Definition 18.1.1 (Global Field)   A global field is a number field or a finite separable extension of $ \mathbf{F}(t)$, where $ \mathbf{F}$ is a finite field, and $ t$ is transcendental over $ \mathbf{F}$.

In this chapter, we will focus attention on number fields, and leave the function field case to the reader.

The following lemma essentially says that the denominator of an element of a global field is only ``nontrivial'' at a finite number of valuations.

Lemma 18.1.2   Let $ a\in K$ be a nonzero element of a global field $ K$. Then there are only finitely many inequivalent valuations $ \left\vert \cdot \right\vert$ of $ K$ for which

$\displaystyle \left\vert a\right\vert > 1.
$

Proof. If $ K=\mathbf{Q}$ or $ \mathbf{F}(t)$ then the lemma follows by Ostrowski's classification of all the valuations on $ K$ (see Theorem 13.3.2). For example, when $ a=\frac{n}{d}\in\mathbf{Q}$, with $ n,d\in \mathbf{Z}$, then the valuations where we could have $ \left\vert a\right\vert>1$ are the archimedean one, or the $ p$-adic valuations $ \left\vert \cdot \right\vert _p$ for which $ p\mid d$.

Suppose now that $ K$ is a finite extension of $ \mathbf {Q}$, so $ a$ satisfies a monic polynomial

$\displaystyle a^n + c_{n-1} a^{n-1} + \cdots + c_0 = 0,
$

for some $ n$ and $ c_0,\ldots, c_{n-1}\in\mathbf{Q}$. If $ \left\vert \cdot \right\vert$ is a non-archimedean valuation on $ K$, we have

$\displaystyle \left\vert a\right\vert^n$ $\displaystyle = \left\vert-(c_{n-1} a^{n-1} + \cdots + c_0)\right\vert$    
  $\displaystyle \leq \max(1,\left\vert a\right\vert^{n-1})\cdot \max(\left\vert c_0\right\vert,\ldots,\left\vert c_{n-1}\right\vert).$    

Dividing each side by $ \left\vert a\right\vert^{n-1}$, we have that

$\displaystyle \left\vert a\right\vert \leq \max(\left\vert c_0\right\vert,\ldots,\left\vert c_{n-1}\right\vert),
$

so in all cases we have

$\displaystyle \left\vert a\right\vert \leq \max(1, \left\vert c_0\right\vert, \ldots,\left\vert c_{n-1}\right\vert)^{1/(n-1)}.$ (18.1)

We know the lemma for  $ \mathbf {Q}$, so there are only finitely many valuations  $ \left\vert \cdot \right\vert$ on  $ \mathbf {Q}$ such that the right hand side of (18.1.1) is bigger than $ 1$. Since each valuation of  $ \mathbf {Q}$ has finitely many extensions to $ K$, and there are only finitely many archimedean valuations, it follows that there are only finitely many valuations on $ K$ such that $ \left\vert a\right\vert>1$. $ \qedsymbol$

Any valuation on a global field is either archimedean, or discrete non-archimedean with finite residue class field, since this is true of $ \mathbf {Q}$ and $ \mathbf{F}(t)$ and is a property preserved by extending a valuation to a finite extension of the base field.

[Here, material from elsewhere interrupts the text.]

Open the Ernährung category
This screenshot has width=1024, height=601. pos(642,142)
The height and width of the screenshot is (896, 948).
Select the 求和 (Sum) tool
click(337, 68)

Hence it makes sense to talk of normalized valuations. Recall that the normalized $ p$-adic valuation on $ \mathbf {Q}$ is $ \left\vert x\right\vert _p = p^{-\ord _p(x)}$, and if $ v$ is a valuation on a number field $ K$ equivalent to an extension of $ \left\vert \cdot \right\vert _p$, then the normalization of $ v$ is the composite of the sequence of maps

$\displaystyle K\hookrightarrow K_v \xrightarrow{\Norm } \mathbf{Q}_p \xrightarrow{\left\vert \cdot \right\vert _p} \mathbf{R},
$

where $ K_v$ is the completion of $ K$ at $ v$.

Example 18.1.3   Let $ K=\mathbf{Q}(\sqrt{2})$, and let $ p=2$. Because $ \sqrt{2}\not\in\mathbf{Q}_2$, there is exactly one extension of $ \left\vert \cdot \right\vert _2$ to $ K$, and it sends $ a=1/\sqrt{2}$ to

$\displaystyle \left\vert\Norm _{\mathbf{Q}_2(\sqrt{2})/\mathbf{Q}_2}(1/\sqrt{2})\right\vert^{1/2}_2 = \sqrt{2}.
$

Thus the normalized valuation of $ a$ is $ 2$.

There are two extensions of $ \left\vert \cdot \right\vert _7$ to $ \mathbf{Q}(\sqrt{2})$, since $ \mathbf{Q}(\sqrt{2})\otimes _\mathbf{Q}\mathbf{Q}_7 \cong \mathbf{Q}_7 \oplus \mathbf{Q}_7$, as $ x^2-2 = (x-3)(x-4)\pmod{7}$. The image of $ \sqrt{2}$ under each embedding into $ \mathbf{Q}_7$ is a unit in $ \mathbf{Z}_7$, so the normalized valuation of $ a=1/\sqrt{2}$ is, in both cases, equal to $ 1$. More generally, for any valuation of $ K$ of characteristic an odd prime $ p$, the normalized valuation of $ a$ is $ 1$.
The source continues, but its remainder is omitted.